The 1990–91 Quebec Nordiques season was the Nordiques 12th season in the National Hockey League.

Offseason
After finishing in last place in the NHL in 1989–90 with only 31 points, Quebec hired Pierre Page to become the general manager, as Maurice Filion finished the previous season on an interim basis.  Page had spent the previous two seasons as head coach of the Minnesota North Stars, helping them to the playoffs in each season with the team.

Page then fired head coach Michel Bergeron, and named his assistant coach from the North Stars, Dave Chambers, to be his head coach in Quebec. This would be Chambers first time as a head coach at the NHL level.

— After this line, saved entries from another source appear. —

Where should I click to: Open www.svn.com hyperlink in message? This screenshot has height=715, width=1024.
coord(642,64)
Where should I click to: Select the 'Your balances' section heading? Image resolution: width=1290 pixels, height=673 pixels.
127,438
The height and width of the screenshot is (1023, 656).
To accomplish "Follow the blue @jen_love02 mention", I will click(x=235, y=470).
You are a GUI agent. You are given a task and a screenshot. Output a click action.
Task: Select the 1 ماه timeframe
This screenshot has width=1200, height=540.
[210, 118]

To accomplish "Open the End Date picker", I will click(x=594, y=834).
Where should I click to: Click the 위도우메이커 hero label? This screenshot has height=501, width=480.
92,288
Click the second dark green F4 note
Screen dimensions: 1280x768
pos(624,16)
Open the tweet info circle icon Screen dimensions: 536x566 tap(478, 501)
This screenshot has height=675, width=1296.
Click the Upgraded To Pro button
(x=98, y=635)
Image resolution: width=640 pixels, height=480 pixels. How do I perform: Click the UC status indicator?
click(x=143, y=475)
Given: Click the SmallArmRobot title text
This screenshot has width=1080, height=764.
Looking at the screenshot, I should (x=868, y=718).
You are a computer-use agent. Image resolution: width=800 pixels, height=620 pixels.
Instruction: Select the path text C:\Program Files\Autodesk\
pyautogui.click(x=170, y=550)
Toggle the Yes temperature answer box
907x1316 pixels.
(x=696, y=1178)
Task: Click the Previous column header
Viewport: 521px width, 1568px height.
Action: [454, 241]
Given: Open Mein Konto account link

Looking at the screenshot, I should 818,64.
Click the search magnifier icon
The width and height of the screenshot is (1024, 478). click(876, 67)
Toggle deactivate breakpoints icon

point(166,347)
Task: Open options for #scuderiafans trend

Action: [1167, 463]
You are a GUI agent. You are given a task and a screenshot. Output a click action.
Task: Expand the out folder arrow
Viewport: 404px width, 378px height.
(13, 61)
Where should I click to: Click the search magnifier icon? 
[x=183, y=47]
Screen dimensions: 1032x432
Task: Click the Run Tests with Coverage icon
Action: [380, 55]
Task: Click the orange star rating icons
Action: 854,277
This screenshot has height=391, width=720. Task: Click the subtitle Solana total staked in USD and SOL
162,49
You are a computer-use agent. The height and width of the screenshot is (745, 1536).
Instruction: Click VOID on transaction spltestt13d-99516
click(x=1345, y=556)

The Nordiques had the first overall pick in the 1990 NHL Entry Draft, and the club drafted Owen Nolan from the Cornwall Royals of the OHL.  Nolan had 51 goals and 110 points with the Royals in 59 games, as well as recording 240 penalty minutes.  The team also signed Mats Sundin, their first overall pick from the 1989 NHL Entry Draft, and would have him on the club for the 1990–91 season.

Regular season
Quebec began the season with a 3-3-3 record in their first nine games, however, the rebuilding team hit a rough patch, and would fall into last place in the Adams Division as they went on a 17-game winless streak.  The Nordiques began to make some trades, as Michel Petit, Aaron Broten and Lucien DeBlois were traded to the Toronto Maple Leafs for Scott Pearson, the Leafs second round pick in the 1991 NHL Entry Draft, and the Leafs second rounder in the 1992 NHL Entry Draft.

As the season continued on, the losses continued to pile up, and more trades were made.  Joe Cirella was traded to the New York Rangers for Aaron Miller and the Rangers fifth round draft pick in the 1991 NHL Entry Draft, Tony McKegney was sent to the Chicago Blackhawks for Jacques Cloutier, Darin Kimble was traded to the St. Louis Blues for Herb Raglan, Tony Twist and Andy Rymsha, and Paul Gillis and Dan Vincelette were traded to the Chicago Blackhawks for Ryan McGill and Mike McNeill.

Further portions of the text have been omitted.